Using Google's Translation Service for Foreign Internet Analysis

by

OSIN

While working on my next big project I got burned out and needed a break. So this project was ideal because it was very quick, simple, and yielded some interesting results. The question in my mind was this- could one do Internet reconnaisance against a foreign country's websites, even if you don't speak their language? I started thinking about this and eventually my mind turned to Google's translation service. This is actually a wonderful tool which will translate your words, in this case English, into the target language. Then you can actually search Google for pages which contain the foreign language translation of the words you want to search for and then translate some of those pages back into your language. Now the translation is far from perfect, but you can actually glean information if you use some creative thinking in what is returned. In this project I will be more concerned in translating pages from the target language into English. Currently, Google supports these target languages- English, German, Spanish, French, Italian, Portuguese, Japanese (beta), Korean (beta), and Simplified Chinese (beta). Let's use an example.

China is an upcoming Super Power-wannabe, so let's see what they've been up to lately. Go to http://translate.google.com/translate_t and in the second text box enter in the words "Chinese air force base" (don't use the quotes though) and in the dropdown box below that, choose "English to Chinese", then click the "Translate" button. What you will get in the top text area are the closest Chinese translation of your English words. Now click on the "Google Search" button near the top. Google returns those pages in Chinese that contain those Chinese characters. As a side note, Windows users will have to install the Chinese language pack in order to see the correct characters. Linux users using Mozilla shouldn't have any problem, but depending on your distribution, you may have to install it.

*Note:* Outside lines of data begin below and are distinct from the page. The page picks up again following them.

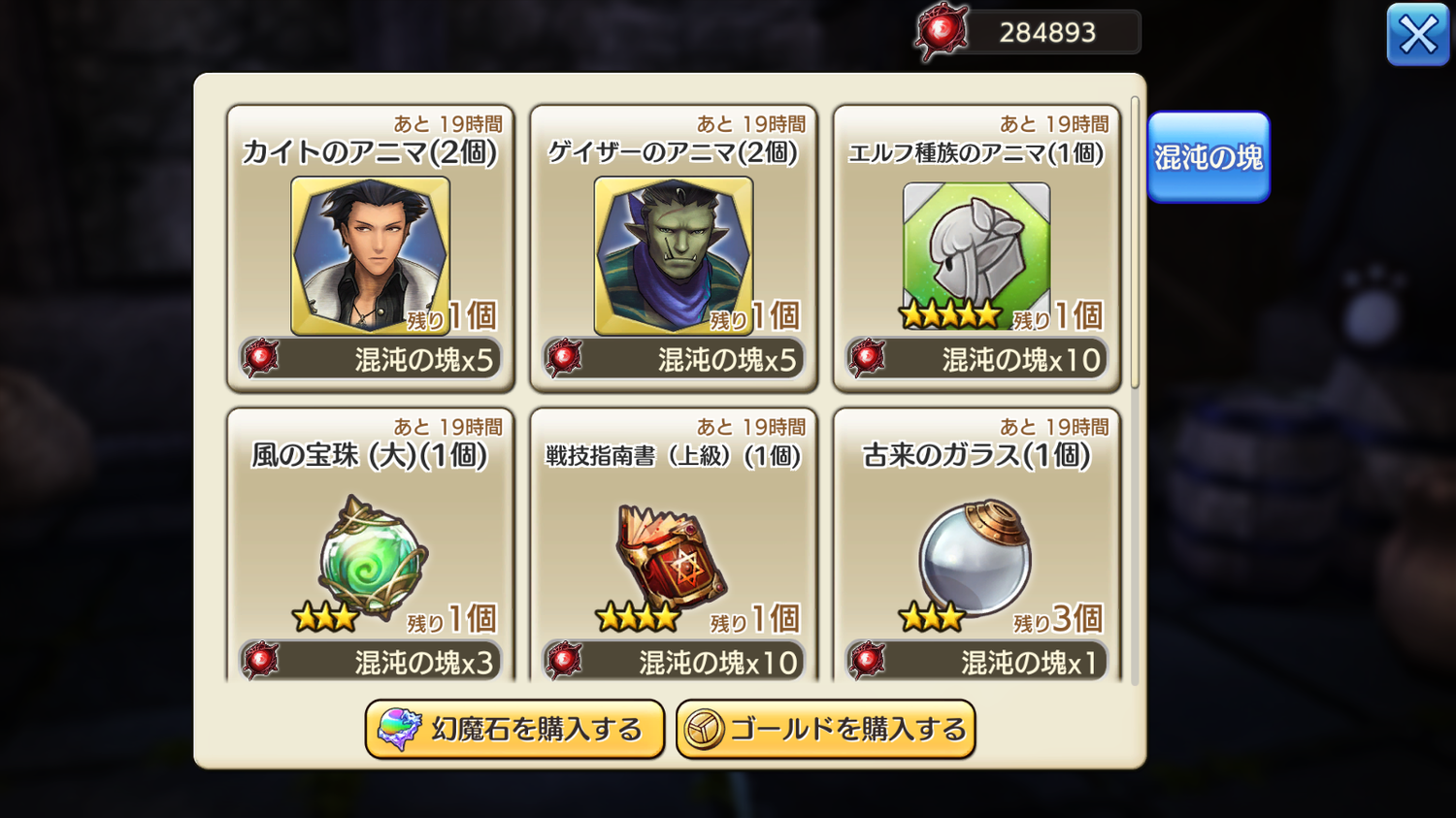Viewport: 1456px width, 818px height.
Task: Tap the rainbow gem icon on 幻魔石 button
Action: click(x=399, y=730)
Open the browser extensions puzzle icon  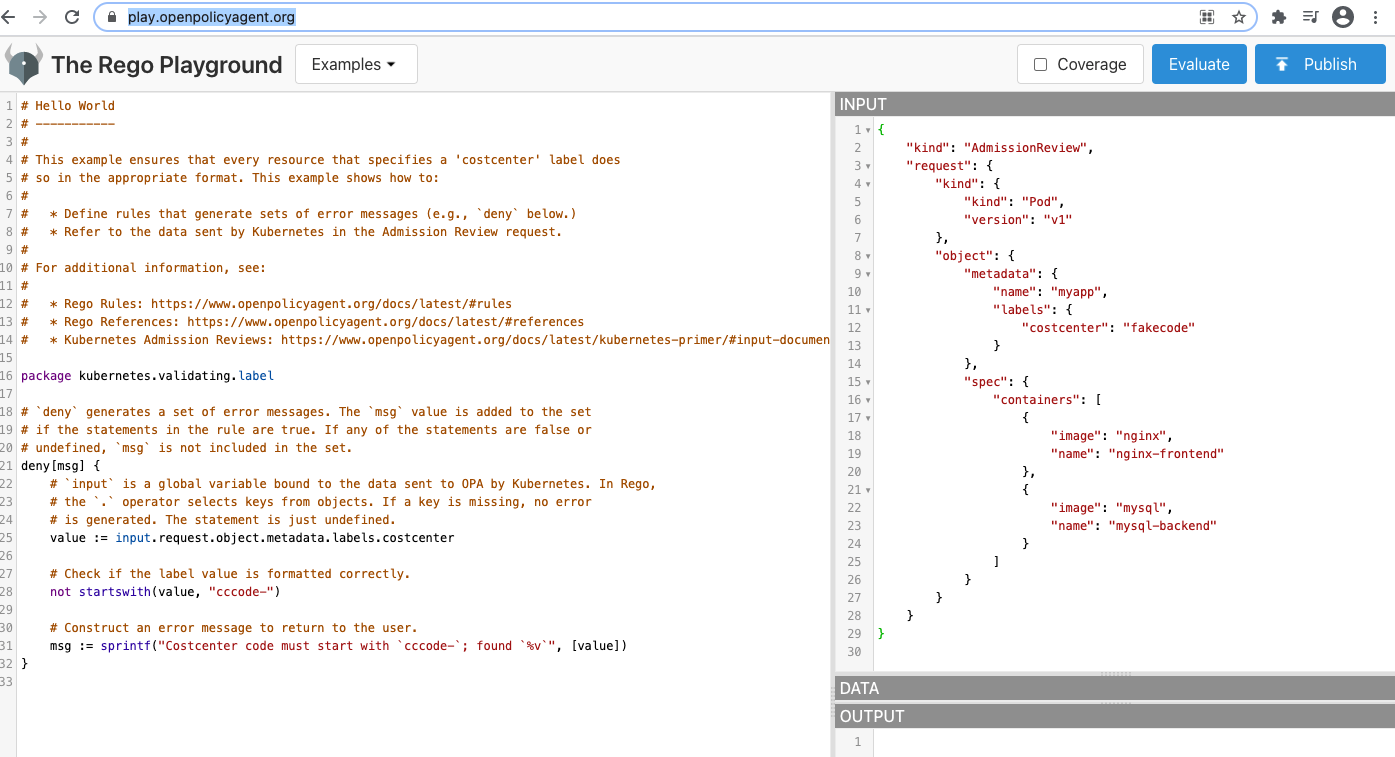[x=1278, y=17]
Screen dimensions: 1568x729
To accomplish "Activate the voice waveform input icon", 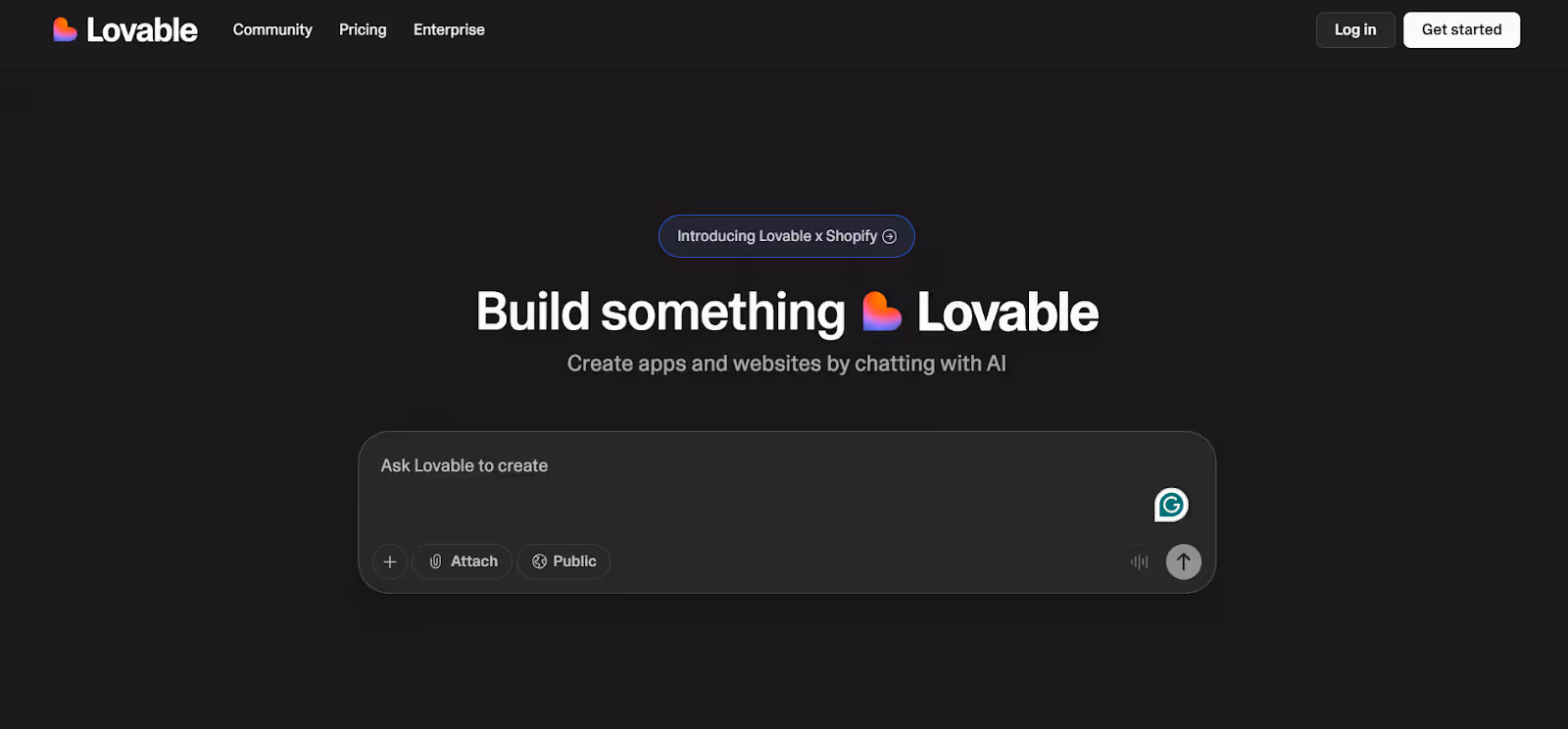I will pyautogui.click(x=1139, y=561).
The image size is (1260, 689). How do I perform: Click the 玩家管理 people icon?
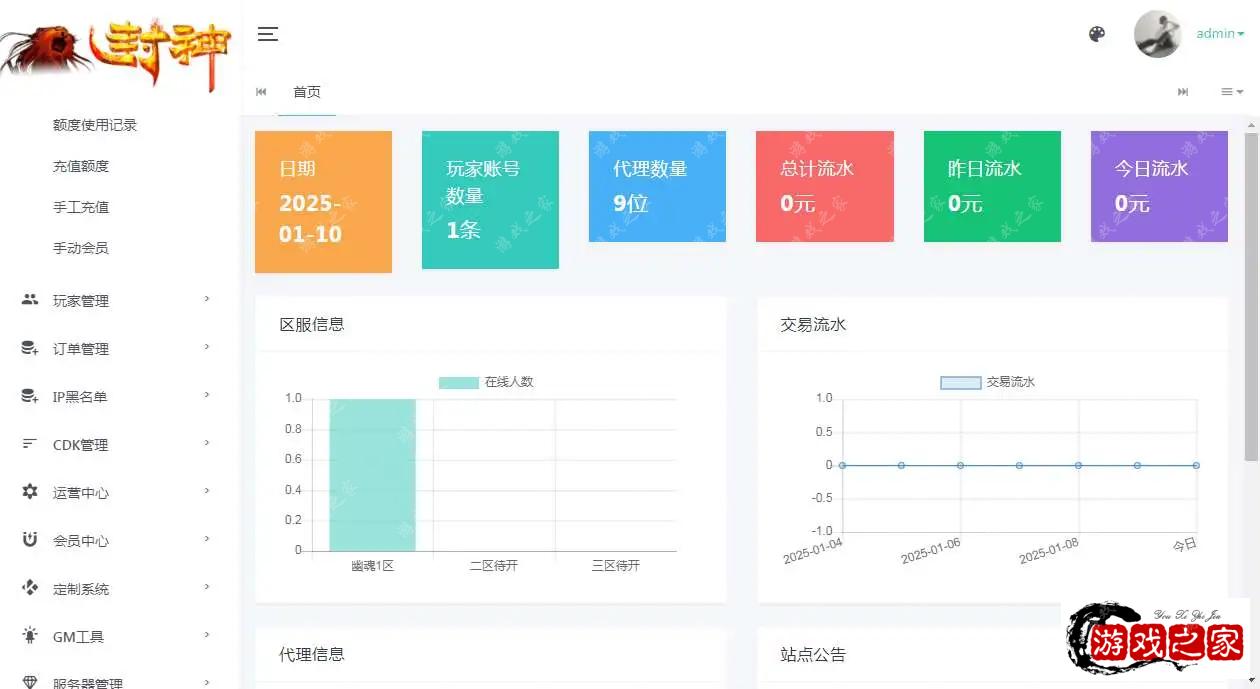(x=30, y=300)
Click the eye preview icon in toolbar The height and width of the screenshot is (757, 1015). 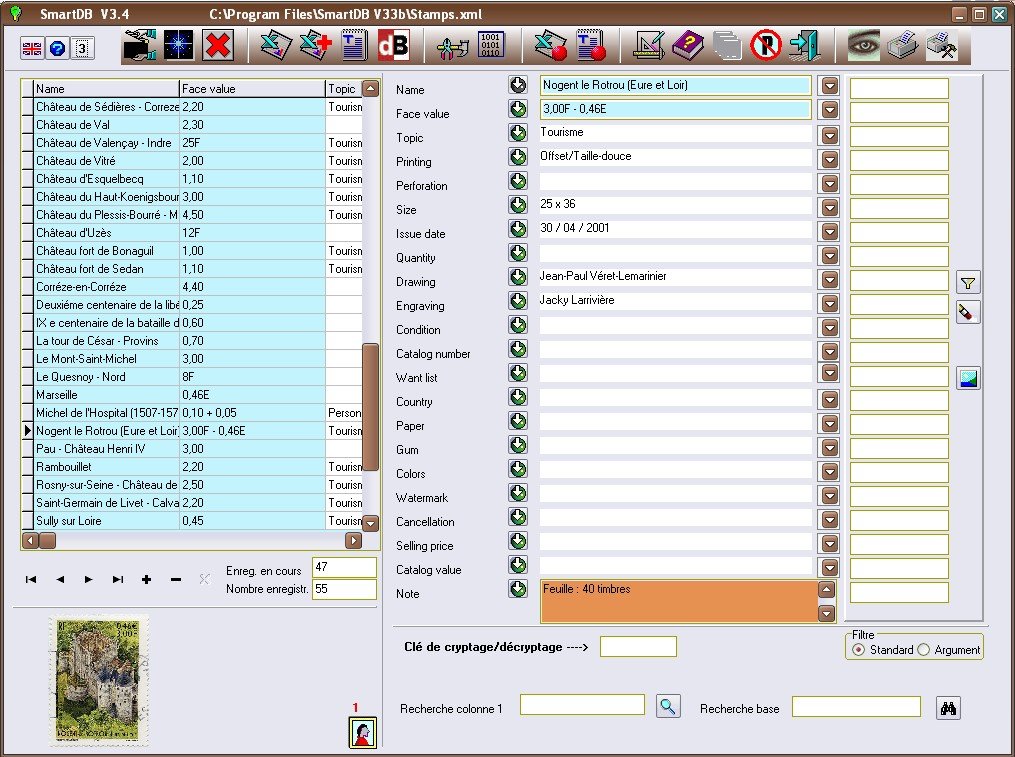(863, 45)
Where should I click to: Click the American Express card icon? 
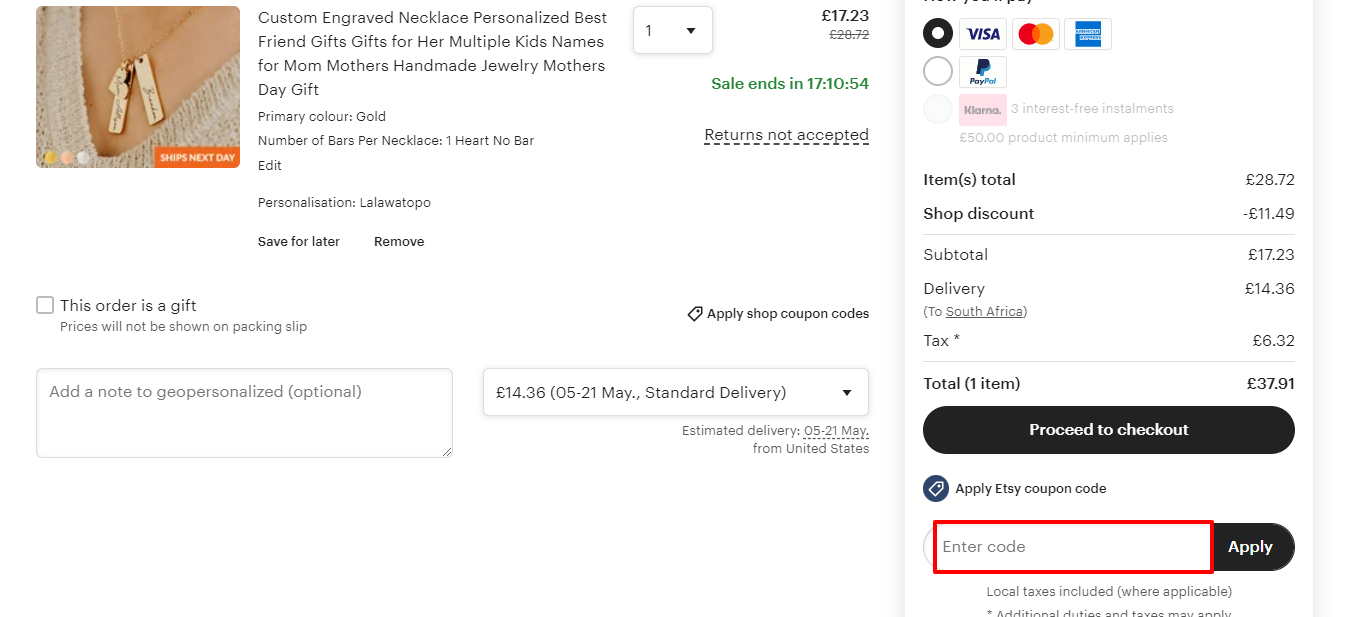1087,34
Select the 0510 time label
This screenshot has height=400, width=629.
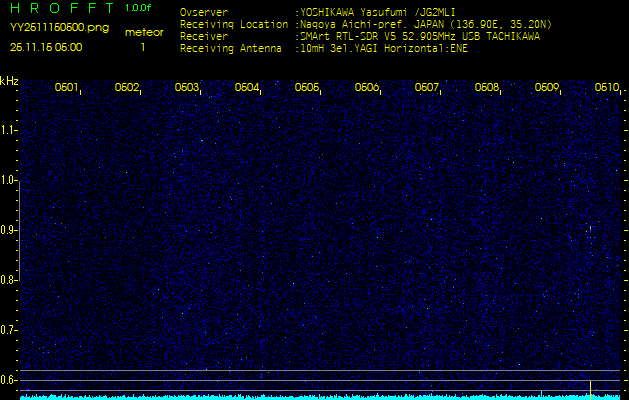607,87
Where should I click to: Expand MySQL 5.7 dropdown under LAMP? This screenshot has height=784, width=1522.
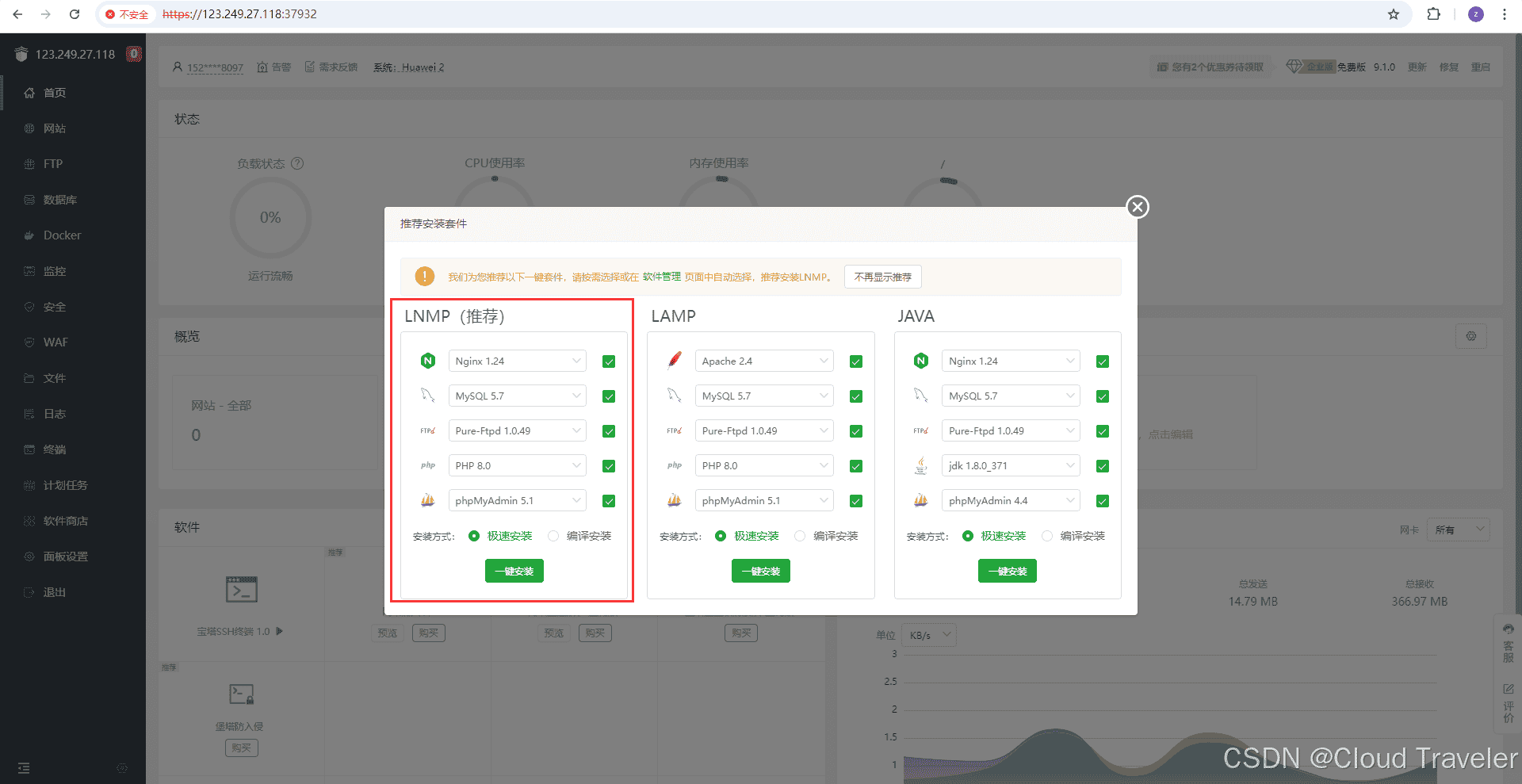point(763,396)
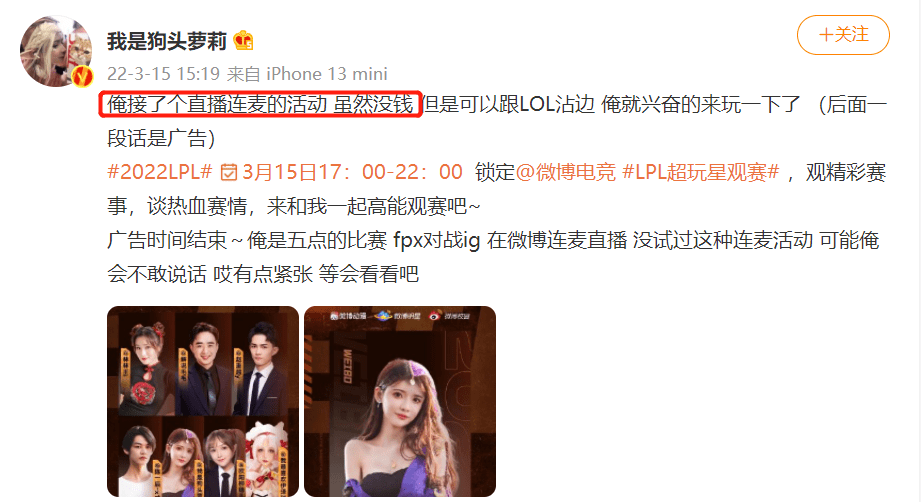Click the post timestamp 22-3-15 15:19
The height and width of the screenshot is (502, 921).
(x=163, y=74)
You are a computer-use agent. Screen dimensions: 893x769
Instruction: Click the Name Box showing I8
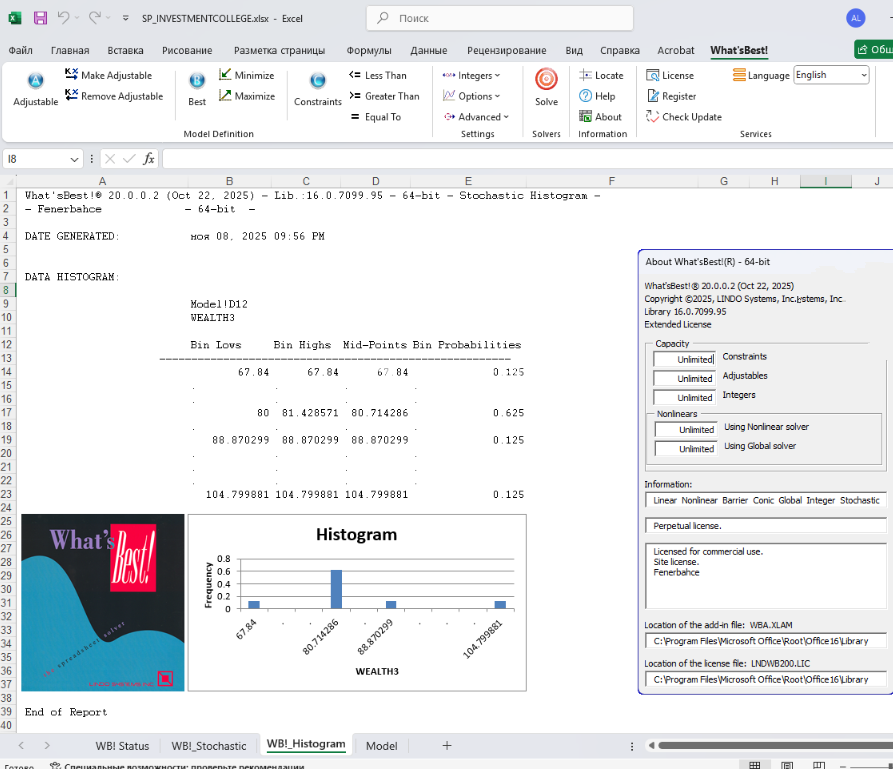[37, 159]
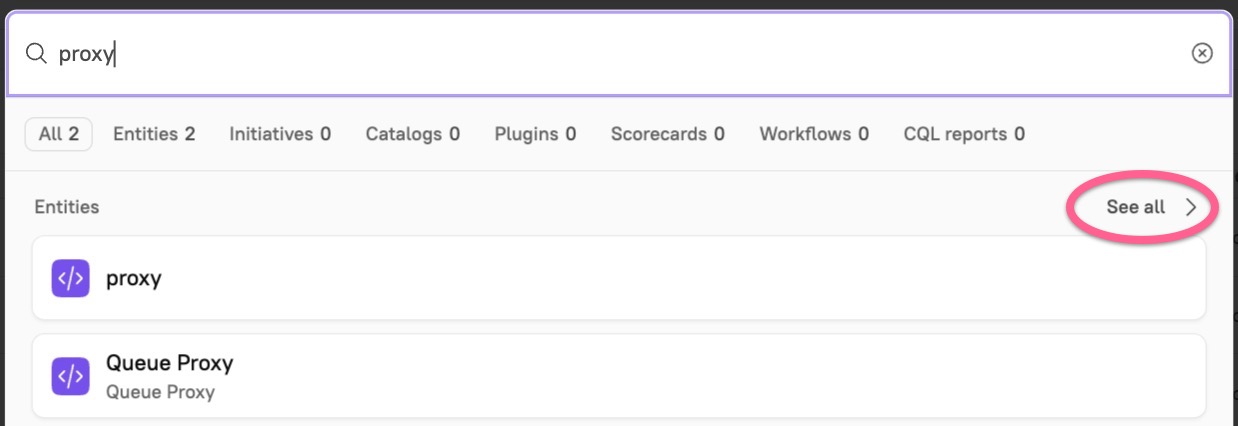Open the Queue Proxy entity title
The image size is (1238, 426).
click(x=169, y=363)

Anyway, you'll notice from the pages that Google brings up there is a "Translate this page" link over to the right. If you click on that link, you'll get Google's English translation of that Chinese page, but I warn you, it's not for the faint of heart. That's why the English to Chinese choice is marked Beta. If you go back to the page which displayed the Chinese results, you may notice that the more those Chinese characters are found in those pages, the more relevant that page might be to your actual intended search. And Google even highlights in red those found characters, sometimes showing that actual grouping you're searching about. Here was an interesting link about satellite photos of Taiwanese Air Force Bases. But this service is not without its problems. One problem is that if you try to click on one of those links on the translated page, you get an error. I could only see them by going to the original page, copying the link, and using Google's "Translate this web page" option at the bottom of their translation page. Other problems I saw were that sometimes the pages weren't translated at all or only partially, so you're bound to see that as well. But even with those problems this tool can be helpful in many ways.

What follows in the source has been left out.